**Aim of the exercise**. Show each line of the listing in which the word "will" occurs.

%%

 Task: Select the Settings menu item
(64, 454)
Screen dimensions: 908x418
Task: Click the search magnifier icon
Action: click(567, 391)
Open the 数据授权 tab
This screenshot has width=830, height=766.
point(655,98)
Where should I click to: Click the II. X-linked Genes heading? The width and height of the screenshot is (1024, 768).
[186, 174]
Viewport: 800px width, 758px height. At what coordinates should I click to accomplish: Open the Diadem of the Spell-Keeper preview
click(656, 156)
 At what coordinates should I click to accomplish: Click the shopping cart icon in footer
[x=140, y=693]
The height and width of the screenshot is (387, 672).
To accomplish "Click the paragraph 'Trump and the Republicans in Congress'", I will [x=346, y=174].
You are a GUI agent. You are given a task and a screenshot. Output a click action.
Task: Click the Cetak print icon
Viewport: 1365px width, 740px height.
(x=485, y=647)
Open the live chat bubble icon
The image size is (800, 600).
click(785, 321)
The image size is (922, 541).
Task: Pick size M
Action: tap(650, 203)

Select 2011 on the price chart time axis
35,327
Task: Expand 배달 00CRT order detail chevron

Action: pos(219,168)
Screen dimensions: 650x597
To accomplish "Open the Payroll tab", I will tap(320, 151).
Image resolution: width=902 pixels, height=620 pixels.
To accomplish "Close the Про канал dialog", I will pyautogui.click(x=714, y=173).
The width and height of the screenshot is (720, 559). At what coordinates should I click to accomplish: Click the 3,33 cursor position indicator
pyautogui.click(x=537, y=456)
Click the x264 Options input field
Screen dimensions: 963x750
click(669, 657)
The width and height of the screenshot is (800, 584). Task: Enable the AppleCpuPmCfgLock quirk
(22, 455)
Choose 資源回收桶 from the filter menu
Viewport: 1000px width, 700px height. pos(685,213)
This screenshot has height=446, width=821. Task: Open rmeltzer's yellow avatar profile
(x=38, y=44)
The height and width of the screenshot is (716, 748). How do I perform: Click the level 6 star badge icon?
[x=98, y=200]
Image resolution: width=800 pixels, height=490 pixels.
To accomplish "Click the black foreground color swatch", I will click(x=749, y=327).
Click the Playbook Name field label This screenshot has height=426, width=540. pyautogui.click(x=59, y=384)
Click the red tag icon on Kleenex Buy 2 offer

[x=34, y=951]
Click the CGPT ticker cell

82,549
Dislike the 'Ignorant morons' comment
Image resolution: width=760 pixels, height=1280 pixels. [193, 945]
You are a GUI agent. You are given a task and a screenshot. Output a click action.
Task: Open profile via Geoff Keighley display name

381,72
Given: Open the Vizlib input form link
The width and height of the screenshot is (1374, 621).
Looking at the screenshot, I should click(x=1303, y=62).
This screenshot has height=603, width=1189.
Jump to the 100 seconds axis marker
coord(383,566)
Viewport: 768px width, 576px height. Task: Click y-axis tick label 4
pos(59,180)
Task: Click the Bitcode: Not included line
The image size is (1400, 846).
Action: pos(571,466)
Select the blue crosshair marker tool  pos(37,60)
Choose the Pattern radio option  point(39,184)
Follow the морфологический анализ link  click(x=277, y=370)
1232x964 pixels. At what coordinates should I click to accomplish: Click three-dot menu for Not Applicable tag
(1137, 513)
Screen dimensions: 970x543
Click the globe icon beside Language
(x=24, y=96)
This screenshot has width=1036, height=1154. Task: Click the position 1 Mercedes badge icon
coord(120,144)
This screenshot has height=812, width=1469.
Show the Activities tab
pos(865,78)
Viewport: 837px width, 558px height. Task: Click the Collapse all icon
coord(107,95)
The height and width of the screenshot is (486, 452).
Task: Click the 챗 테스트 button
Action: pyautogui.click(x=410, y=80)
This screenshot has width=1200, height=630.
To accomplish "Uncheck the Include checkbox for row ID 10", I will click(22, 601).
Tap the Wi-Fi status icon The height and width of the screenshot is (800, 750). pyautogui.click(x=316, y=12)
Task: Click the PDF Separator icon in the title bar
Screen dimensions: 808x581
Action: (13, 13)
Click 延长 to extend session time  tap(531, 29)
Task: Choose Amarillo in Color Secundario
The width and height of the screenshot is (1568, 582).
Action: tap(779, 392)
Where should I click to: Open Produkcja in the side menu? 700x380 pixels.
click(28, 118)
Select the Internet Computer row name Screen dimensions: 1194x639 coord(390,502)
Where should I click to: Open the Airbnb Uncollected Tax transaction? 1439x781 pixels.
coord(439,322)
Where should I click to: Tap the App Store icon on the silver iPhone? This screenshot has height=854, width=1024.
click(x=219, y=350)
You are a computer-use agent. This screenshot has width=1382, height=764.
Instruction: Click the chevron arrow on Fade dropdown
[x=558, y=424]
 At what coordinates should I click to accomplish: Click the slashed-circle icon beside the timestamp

%%

**Solution to this exercise**.
To accomplish "Click the paragraph 'Trump and the Republicans in Congress'", I will [x=346, y=174].
To accomplish "Open the Payroll tab", I will tap(320, 151).
To accomplish "Close the Про канал dialog", I will pyautogui.click(x=714, y=173).
To accomplish "Click the black foreground color swatch", I will click(x=749, y=327).
To accomplish "Uncheck the Include checkbox for row ID 10", I will click(22, 601).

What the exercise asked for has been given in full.